## Exercise prompt:
Put the lines of all the records below into a numbered list, skipping any blank lines and leaving out the pictures.

Pointing records for screenshots and web pages
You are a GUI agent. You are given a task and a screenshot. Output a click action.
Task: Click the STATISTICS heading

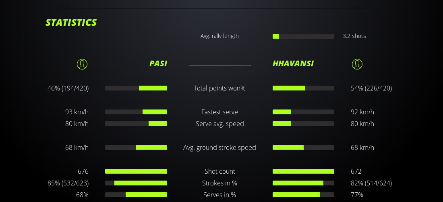tap(71, 23)
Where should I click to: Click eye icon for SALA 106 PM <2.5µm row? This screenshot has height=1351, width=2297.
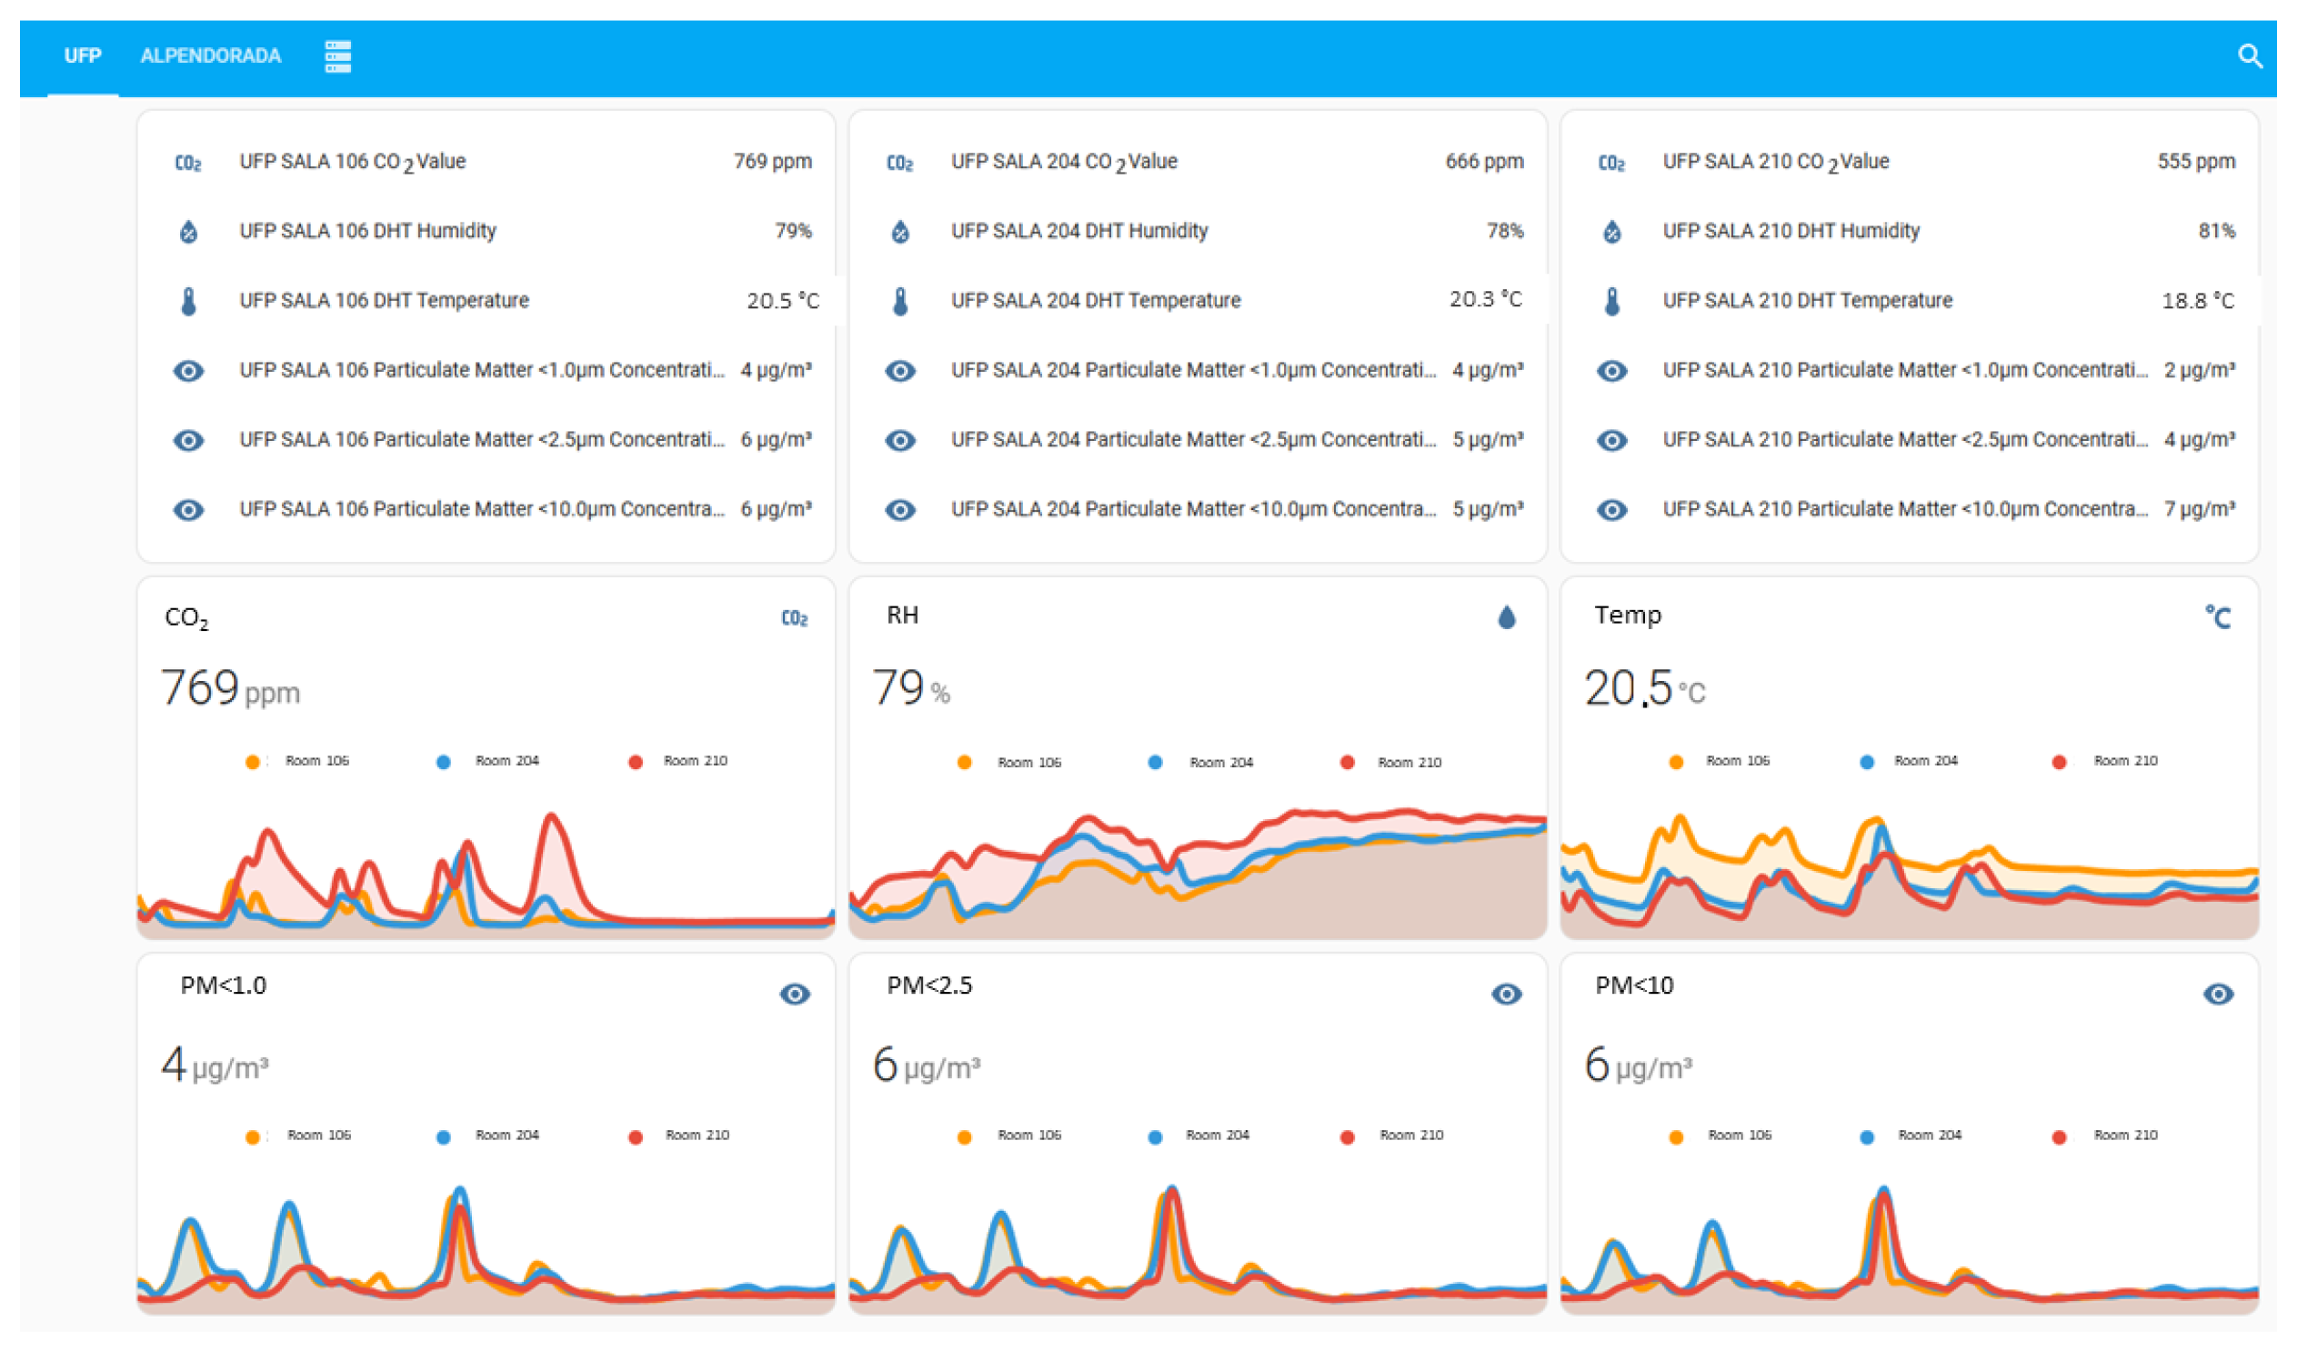coord(189,440)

## Complete answer:
1. You are a GUI agent. You are given a task and a screenshot. Output a click action.
2. Task: Click the STATISTICS heading
3. tap(71, 23)
4. Where should I click to: Click eye icon for SALA 106 PM <2.5µm row? This screenshot has height=1351, width=2297.
5. coord(189,440)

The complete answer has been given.